Do you have any to spare?

mud and water
Bricks are plentiful
too cool
Issa can drive
Lets say you are a concrete building block maker in Bamako. You have your block form and a shovel. You walk to the construction site and make each block by hand. You mix the cement with the shovel on the ground, scoop it into the form, and then when it starts to fix and harden, you open the form and let it cure in he sun. This whole process doesn’t take more than 10 minutes and you make about 5 cents a block.

In the wet season, you don’t have the hot Malian sun to cook your blocks so the process takes much longer and the quality can drop, and its planting season so you’re expected to work the fields too. This raises the price of concrete blocks to 30 cents each and makes me think that there would be a good business in making blocks at the end of the dry season and selling them all wet season for a good profit.

Of course, I’m not the first to think of this – and endless numbers of businessmen better than I see arbitrage opportunities everywhere in Bamako. Funny enough, none can convince the locals to run a brick surplus. You might think it’s a transportation problem, since donkey carts are the delivery trucks of Bamako, but that’s not the real issue.

The real issue is the lack of long-term business sense. Or maybe it’s deeper than that. I think it is a lack of the concept of the future here. The day-planners sold in the market are not used to plan tomorrow but to record today. Financial budgets do not predict the future but record the past. In Mali tomorrow does not exit because it hasn’t happened yet.

And if it did exist, few Malians would write about it. While I’d heard that many Malians, like 50%, are illiterate, I didn’t expect to find business people who couldn’t read or write. A surprising number of very successful Malians don’t write at all, and a few, like the Geekcorps landlord, are even more removed because they don’t even speak French, the main business language, or Bembera the most prevalent local language.

Because of the illiteracy they do have amazing memories. The Geek driver, Issa, can’t read, much less read a map, but he knows every street, lane, and alley from Bamako to Timbuktu, and told or shown a place once, can find his way back to it months later with uncanny skill, like a human GPS. Oh yeah, and if you want the best African reggae in Mali, ask Issa, he knows and can find every album and every song better than Kazza ever could.

3 Comments on “Business Sense in Bamako

  1. Will you be purchasing some of that Mali reggae or is it African reggae in Mali?
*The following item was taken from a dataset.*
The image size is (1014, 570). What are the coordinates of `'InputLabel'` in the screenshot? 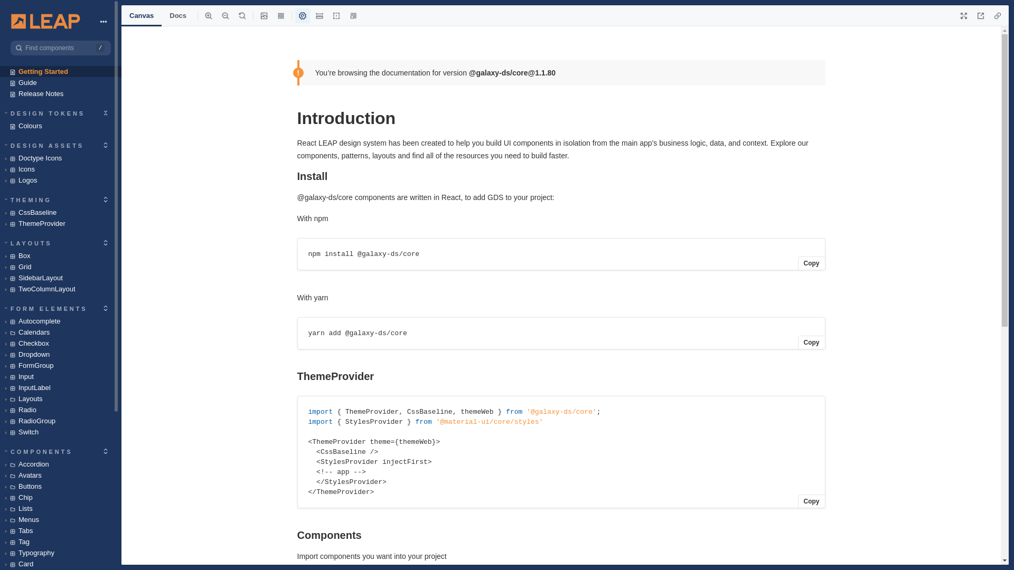 It's located at (60, 388).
Is the west African reggae different from the reggae that you heard in your east Africa travels?

  2. Correction: Issa can read basic French and knows how to use maps to get around. I was the ignorant one to assume he couldn’t.

    Still, his visual/spacial memory is amazing!

  3. West African reggee is different than East African, mainly as it doesn’t have such a strong Congalese influence.

    It is mostly in French, English, and local languages and I’ve got a whole bag full of cool tunes thanks to Issa.